◆ Your instructions ◆
Scan the material below, then work out how many of its lines contain the word "pixels"; reply with that number only.

◆ Working data ◆
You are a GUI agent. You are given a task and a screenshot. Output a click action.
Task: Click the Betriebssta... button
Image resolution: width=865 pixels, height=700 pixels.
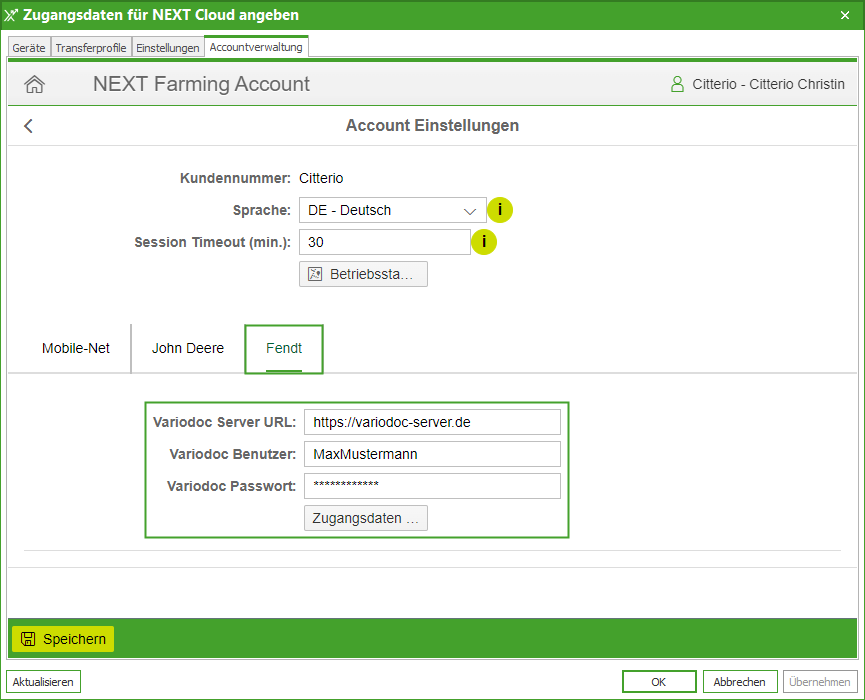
---
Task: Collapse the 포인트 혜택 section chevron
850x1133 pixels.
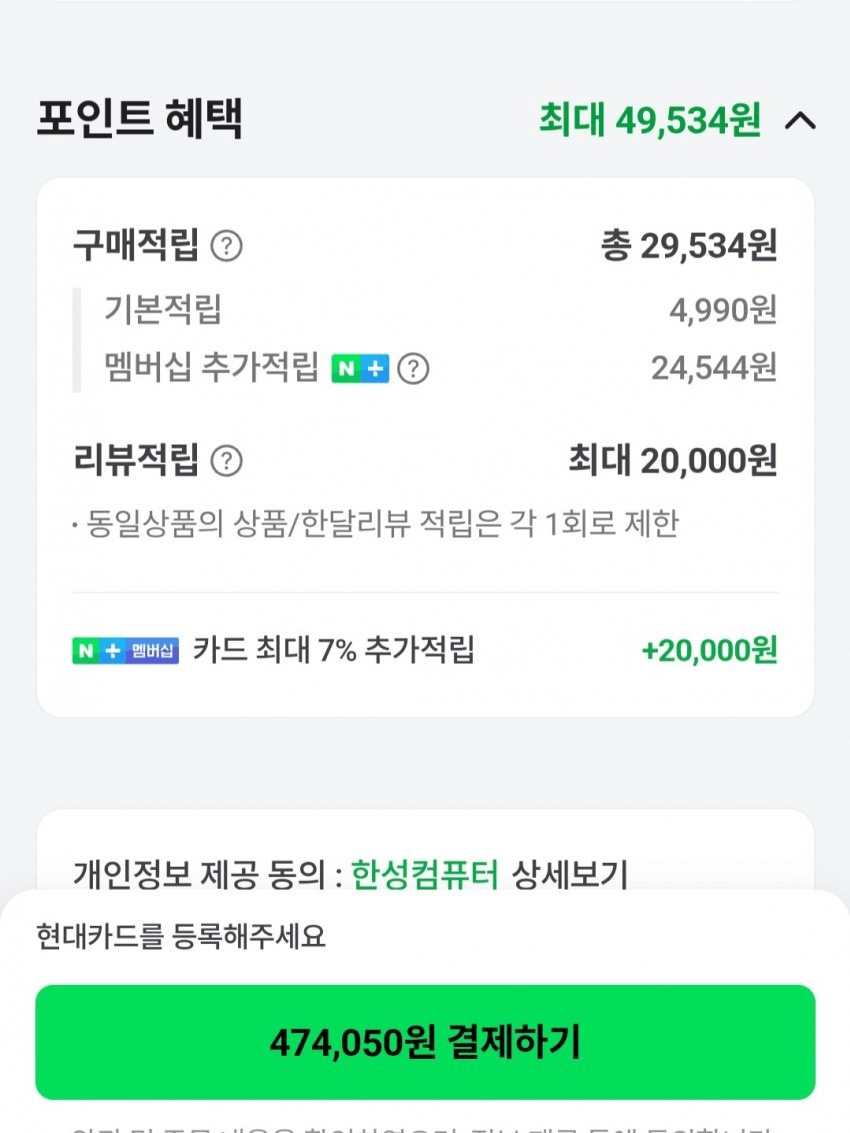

◆ Written answer ◆
2